According to a university news release, the University of Arizona College of Medicine – Tucson has received a $7 million National Institutes of Health grant to fund a five-year study of the interrelationship of genetic mediators to reduce lung inflammation and attacks in asthma patients.

The grant was awarded to Monica Kraft, MD, an internationally renowned physician-scientist who specializes in translational asthma research at the University of Arizona College of Medicine – Tucson and the UA Health Sciences’ Asthma and Airways Diseases Research Center.

The research, funded through the NIH’s National Institute of Allergy and Infectious Diseases (NIAID), will seek a better understanding of mediators that help control lung inflammation and improved therapies to reduce severe attacks in those with asthma.

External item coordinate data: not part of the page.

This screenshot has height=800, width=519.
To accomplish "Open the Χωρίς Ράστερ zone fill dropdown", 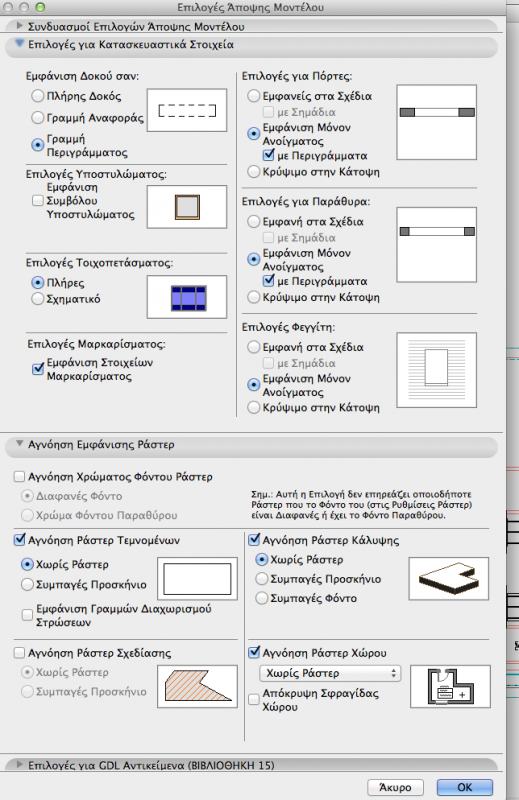I will pos(330,673).
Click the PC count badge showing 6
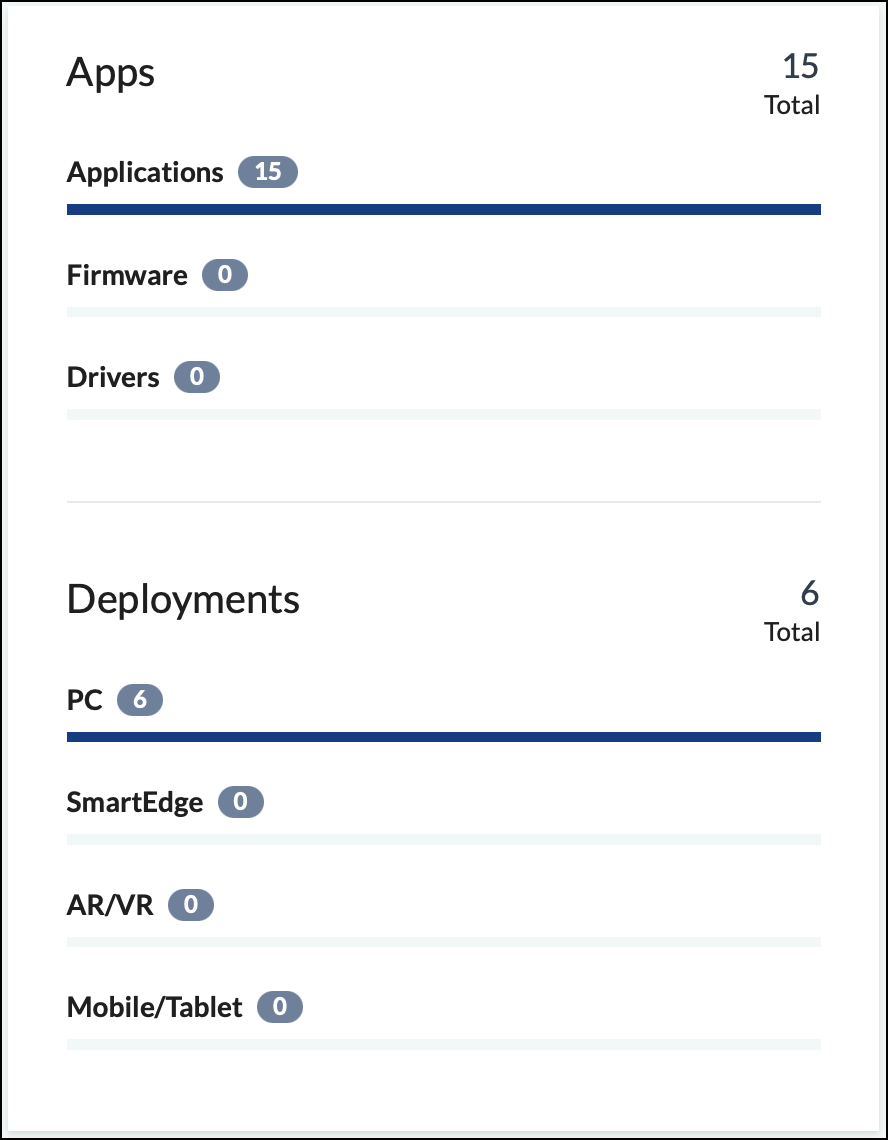888x1140 pixels. 140,699
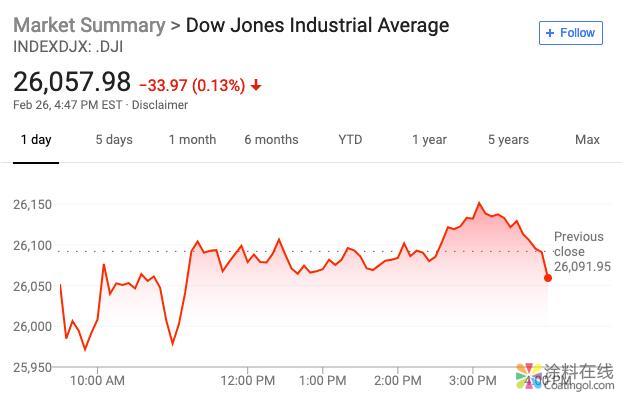The height and width of the screenshot is (403, 626).
Task: Switch to the 1 year tab
Action: 429,140
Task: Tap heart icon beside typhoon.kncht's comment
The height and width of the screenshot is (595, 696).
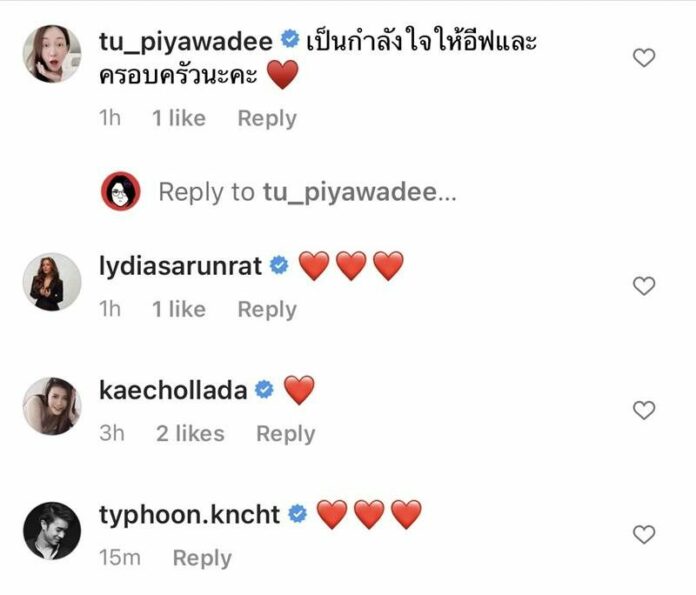Action: pyautogui.click(x=644, y=535)
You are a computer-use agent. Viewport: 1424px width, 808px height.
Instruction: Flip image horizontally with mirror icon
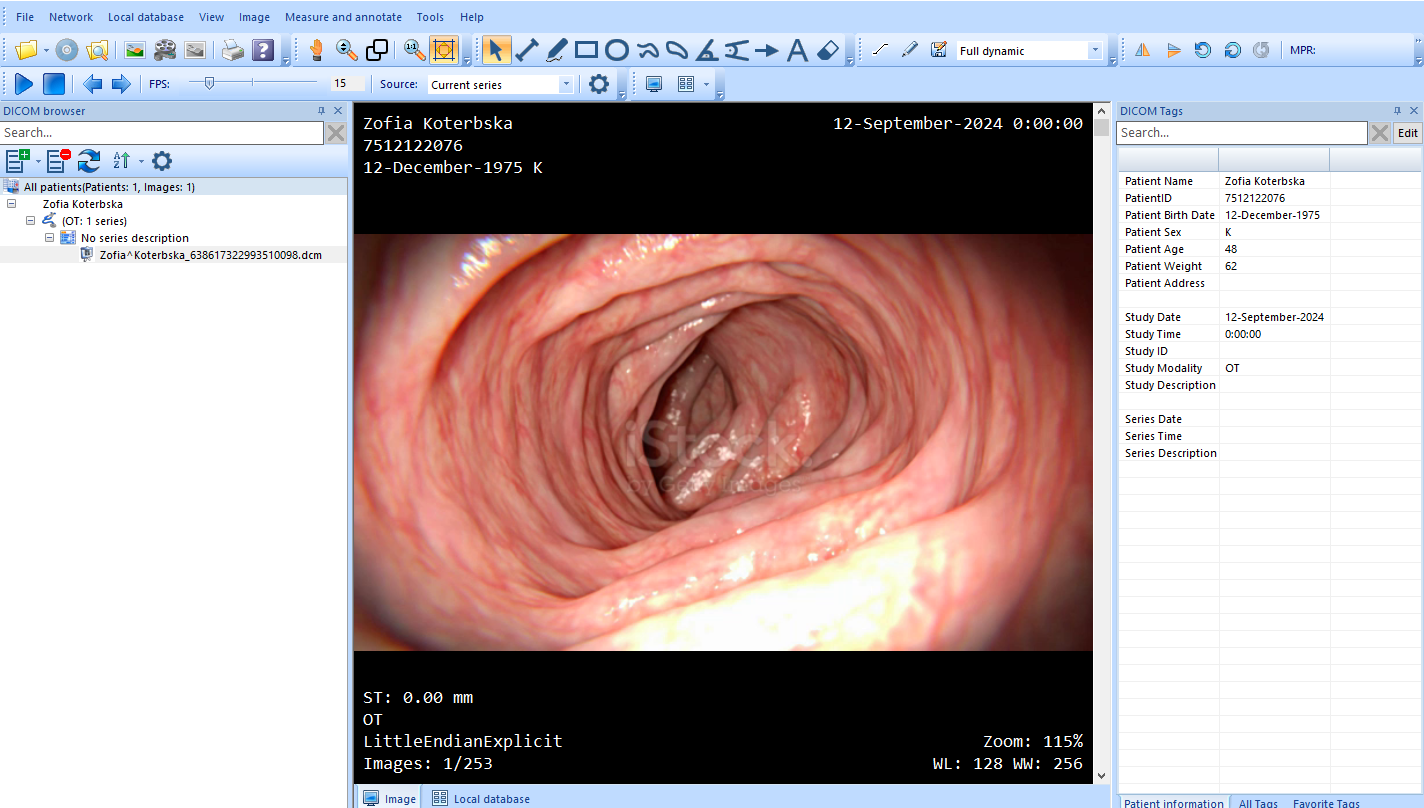pyautogui.click(x=1142, y=50)
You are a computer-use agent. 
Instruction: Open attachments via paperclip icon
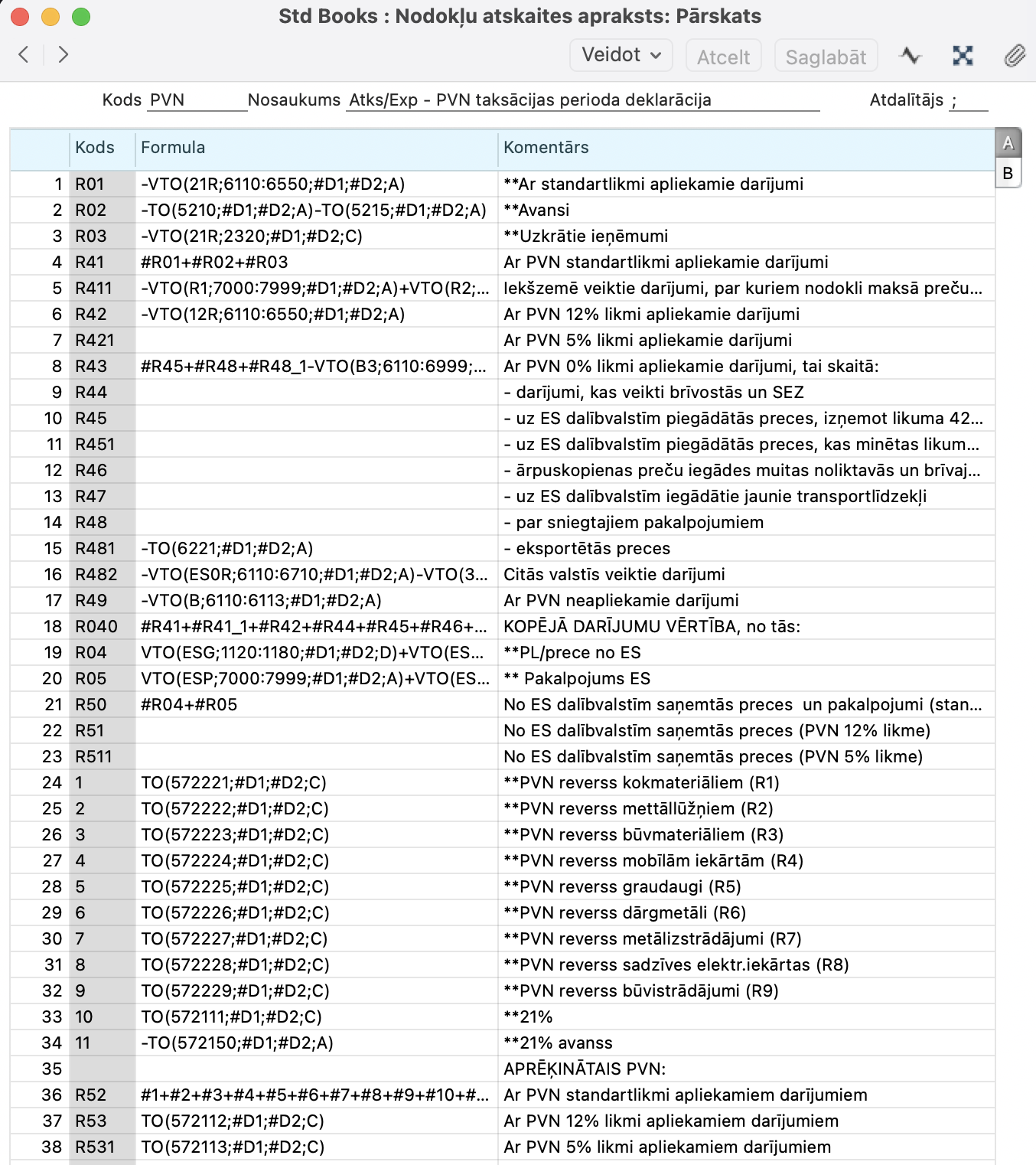coord(1014,56)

Analysis will focus on dysfunctional single nucleotide polymorphisms (SNPs or “snips”) of surfactant protein A (SP-A), a lipid constituent of surfactant known as POPG (palmitoyl-oleoyl-phosphatidylglycerol) and Toll-like receptor interacting protein (Tollip). Surfactant helps to open up aveolar sacs in the lungs and change surface tension so lungs can expand. SP-A, POPG and Tollip act as mediators, signaling synergistically which foreign irritants or conditions in the lungs to attack or not. Each perform critical negative regulatory functions interacting cooperatively to offer protection from allergic inflammation and viral exacerbations of asthma—but, when impaired, cause more acute reactions in asthma sufferers.

“We’ll look at how certain airway cells handle infectious agents in the setting of allergic inflammation in asthma,” Dr Kraft said. “We’ve found, in humans, not all SP-A is created equal. The same holds true for Tollip. Depending on the genetics of your SP-A or Tollip, their function can be impaired. So, if you have these impaired or dysfunctional aspects of host defense and suffer from asthma, the combination can be very detrimental—leading to more allergic inflammation and asthma attacks.”